## Texte
■ ■ ■ ■ ■

A coups de pleines pages dans les quotidiens nationaux, les représentants de la
restauration collective ont employé les grands moyens pour défendre leur cause face à
la proposition d'augmenter la TVA sur leurs prestations afin de compenser une éventuelle
baisse du même impôt sur la restauration commerciale.
Nous voilà loin des "frappes chirurgicales", mais face à un matraquage
médiatique sans précédent, où la profession est directement visée : "Pour
défendre des intérêts catégoriels, certains groupes de pression de la restauration
commerciale exigent la suppression de l'exonération de la TVA dans la restauration
collective."
Comment en est-on arrivé là, et quelles chances cette guerre ouverte laisse aux
restaurateurs pour obtenir gain de cause sur une revendication jugée prioritaire ?

■ ■ ■ ■ ■

## Liste des items
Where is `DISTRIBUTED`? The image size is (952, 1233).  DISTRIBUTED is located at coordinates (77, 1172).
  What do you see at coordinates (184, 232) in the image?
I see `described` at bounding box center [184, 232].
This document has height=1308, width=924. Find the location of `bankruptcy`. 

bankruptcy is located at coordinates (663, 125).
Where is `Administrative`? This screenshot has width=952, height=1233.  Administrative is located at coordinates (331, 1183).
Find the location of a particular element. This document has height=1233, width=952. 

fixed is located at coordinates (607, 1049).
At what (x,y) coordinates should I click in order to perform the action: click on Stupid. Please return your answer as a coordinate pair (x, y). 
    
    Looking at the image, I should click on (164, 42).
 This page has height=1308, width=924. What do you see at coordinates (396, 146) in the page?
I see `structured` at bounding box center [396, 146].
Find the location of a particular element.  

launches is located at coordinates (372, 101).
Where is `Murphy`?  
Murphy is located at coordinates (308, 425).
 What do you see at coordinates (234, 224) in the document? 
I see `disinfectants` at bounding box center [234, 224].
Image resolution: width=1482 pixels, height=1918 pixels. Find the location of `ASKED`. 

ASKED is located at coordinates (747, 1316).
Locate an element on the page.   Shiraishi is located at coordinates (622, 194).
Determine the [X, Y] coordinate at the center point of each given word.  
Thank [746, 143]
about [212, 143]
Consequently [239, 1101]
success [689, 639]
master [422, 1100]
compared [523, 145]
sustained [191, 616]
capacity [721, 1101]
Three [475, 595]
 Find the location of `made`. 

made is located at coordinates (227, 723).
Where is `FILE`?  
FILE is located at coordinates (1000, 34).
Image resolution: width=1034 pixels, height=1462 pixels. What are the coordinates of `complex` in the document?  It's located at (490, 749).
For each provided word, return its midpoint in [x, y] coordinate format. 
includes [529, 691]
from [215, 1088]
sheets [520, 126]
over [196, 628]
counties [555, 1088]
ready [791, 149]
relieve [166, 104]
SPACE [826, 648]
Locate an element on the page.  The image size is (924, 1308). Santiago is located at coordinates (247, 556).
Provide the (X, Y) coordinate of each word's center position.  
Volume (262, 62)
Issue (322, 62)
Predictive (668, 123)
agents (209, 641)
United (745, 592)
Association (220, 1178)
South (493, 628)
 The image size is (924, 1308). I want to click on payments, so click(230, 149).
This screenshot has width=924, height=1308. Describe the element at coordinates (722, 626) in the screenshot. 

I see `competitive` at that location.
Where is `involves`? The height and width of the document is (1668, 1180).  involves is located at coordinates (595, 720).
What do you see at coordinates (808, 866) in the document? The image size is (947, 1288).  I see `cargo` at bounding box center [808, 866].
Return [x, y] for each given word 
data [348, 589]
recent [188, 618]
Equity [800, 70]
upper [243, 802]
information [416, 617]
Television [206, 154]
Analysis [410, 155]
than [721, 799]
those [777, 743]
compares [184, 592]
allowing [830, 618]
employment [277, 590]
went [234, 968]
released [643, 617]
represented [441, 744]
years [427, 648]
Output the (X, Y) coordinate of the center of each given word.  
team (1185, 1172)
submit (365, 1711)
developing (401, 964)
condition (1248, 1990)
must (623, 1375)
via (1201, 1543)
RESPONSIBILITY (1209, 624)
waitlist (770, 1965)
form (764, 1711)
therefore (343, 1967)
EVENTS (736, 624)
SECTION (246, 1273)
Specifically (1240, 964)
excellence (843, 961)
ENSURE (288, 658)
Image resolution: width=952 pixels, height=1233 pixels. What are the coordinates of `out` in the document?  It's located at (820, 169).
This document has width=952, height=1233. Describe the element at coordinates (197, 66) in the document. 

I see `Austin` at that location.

■ ■ ■ ■ ■

## Objectif
D'après le texte, quel était le but de la proposition d'augmenter la TVA sur les prestations de la restauration collective ?

## Réponse
Compenser une éventuelle baisse de la TVA sur la restauration commerciale.